The benefits of a quick start

The benefits of a quick start

Published Feb. 4, 2011 12:19 a.m. ET

By Jamie MacDonald
FOXSportsNorth.com
February 4,2011

Coming off a game in which both teams' scoring touches remained stuck in the All-Star break, Minnesota's offense woke up as early as it could have Thursday night in Colorado.

The Wild scored on their first shift. They scored on their second shift, too. On their third shift, they earned a breakaway that may have been the best scoring opportunity of the bunch. Pierre-Marc Bouchard missed on that breakaway, but Minnesota had already jumped out to a 2-0 lead sixty-one seconds into the game.

Outshot, which is no headline, and outgunned at times the rest of the way, the Wild managed to hold on for a 4-3 win over Colorado, the divisional opponent that had been on their heels in the standings.

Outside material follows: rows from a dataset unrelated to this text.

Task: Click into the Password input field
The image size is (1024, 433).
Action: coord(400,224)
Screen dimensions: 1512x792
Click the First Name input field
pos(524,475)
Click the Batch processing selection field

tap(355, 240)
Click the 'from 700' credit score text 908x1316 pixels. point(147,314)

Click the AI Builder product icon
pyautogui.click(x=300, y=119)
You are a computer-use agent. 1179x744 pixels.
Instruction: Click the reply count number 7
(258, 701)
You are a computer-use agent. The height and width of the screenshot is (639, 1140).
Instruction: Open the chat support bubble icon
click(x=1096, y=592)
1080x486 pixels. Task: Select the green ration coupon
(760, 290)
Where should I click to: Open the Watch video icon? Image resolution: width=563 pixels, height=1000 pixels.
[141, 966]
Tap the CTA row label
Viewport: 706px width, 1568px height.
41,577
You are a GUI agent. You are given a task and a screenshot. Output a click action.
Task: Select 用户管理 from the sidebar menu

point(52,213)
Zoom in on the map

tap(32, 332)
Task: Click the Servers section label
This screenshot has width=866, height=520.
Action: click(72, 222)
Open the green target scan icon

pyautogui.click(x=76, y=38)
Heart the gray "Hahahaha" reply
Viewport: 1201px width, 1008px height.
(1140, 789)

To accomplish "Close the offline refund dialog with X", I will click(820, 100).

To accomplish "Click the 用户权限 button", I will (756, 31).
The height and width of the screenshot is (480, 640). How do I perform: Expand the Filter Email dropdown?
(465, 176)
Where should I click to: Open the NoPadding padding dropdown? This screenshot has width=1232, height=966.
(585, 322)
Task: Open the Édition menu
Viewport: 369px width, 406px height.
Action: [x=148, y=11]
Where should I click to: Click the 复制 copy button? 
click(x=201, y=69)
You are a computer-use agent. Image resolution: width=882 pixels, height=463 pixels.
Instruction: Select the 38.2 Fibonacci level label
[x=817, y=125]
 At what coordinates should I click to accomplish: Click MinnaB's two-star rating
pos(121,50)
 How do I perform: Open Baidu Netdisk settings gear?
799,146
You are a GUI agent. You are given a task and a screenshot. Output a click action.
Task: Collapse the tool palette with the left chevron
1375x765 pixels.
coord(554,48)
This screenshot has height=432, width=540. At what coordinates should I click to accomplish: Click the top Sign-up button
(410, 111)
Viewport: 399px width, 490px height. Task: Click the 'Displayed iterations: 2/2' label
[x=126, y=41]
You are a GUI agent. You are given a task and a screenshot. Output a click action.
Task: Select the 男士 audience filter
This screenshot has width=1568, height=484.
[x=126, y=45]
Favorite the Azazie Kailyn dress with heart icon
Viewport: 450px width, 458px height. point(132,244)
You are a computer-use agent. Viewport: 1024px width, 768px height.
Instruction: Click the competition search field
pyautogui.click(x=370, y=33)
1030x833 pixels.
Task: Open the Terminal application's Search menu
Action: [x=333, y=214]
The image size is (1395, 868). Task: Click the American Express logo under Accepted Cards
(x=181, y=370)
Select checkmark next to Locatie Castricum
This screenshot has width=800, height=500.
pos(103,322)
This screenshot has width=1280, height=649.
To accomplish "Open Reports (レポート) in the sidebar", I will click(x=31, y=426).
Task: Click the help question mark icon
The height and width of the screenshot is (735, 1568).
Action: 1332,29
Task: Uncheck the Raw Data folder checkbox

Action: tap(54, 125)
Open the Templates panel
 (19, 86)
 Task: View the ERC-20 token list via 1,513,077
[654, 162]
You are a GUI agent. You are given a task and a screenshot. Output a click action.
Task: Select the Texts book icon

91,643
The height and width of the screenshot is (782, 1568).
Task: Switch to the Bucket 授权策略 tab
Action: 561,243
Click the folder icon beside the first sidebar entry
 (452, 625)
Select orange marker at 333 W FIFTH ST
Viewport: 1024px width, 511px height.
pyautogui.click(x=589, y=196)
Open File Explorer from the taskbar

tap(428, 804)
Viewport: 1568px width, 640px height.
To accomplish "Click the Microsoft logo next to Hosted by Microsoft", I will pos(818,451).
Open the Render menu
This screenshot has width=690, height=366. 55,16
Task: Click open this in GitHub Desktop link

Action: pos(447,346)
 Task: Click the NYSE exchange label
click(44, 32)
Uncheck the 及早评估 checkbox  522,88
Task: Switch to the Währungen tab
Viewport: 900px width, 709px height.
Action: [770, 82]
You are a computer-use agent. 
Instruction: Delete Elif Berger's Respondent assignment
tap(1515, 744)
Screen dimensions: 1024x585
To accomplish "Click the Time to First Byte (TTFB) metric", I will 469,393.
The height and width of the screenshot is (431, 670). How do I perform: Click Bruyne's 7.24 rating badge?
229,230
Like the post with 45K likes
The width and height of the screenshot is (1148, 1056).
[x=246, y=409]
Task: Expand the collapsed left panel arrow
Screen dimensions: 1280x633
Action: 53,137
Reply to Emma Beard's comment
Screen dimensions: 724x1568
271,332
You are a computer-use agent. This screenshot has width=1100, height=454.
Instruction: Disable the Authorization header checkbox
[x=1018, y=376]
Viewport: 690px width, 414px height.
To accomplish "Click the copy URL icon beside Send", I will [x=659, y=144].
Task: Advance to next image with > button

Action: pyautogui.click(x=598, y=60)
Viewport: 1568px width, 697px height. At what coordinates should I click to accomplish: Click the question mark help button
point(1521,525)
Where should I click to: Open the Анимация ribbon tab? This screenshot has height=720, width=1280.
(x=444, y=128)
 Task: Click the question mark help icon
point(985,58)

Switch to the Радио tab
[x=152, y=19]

Prior to the game, Minnesota talked about taking advantage of the fact the Avalanche, thanks to the snowstorm that wiped out their game against St. Louis, still hadn't played a game since before the All-Star break. Considering that the visitors were eventually outshot, 41-25 (with only eight shots combined in the first and third periods), that early Wild push made for the difference.

Jose Theodore also stopped 38 shots to earn the win in his first start since Jan. 11, and, perhaps most important, the Wild bubbled back into the playoff race.

EARLY BLITZ

Nearly from the start of the game and straight through about the 7:00 mark, the Wild had a near monopoly on possession, scoring chances and forcing the play.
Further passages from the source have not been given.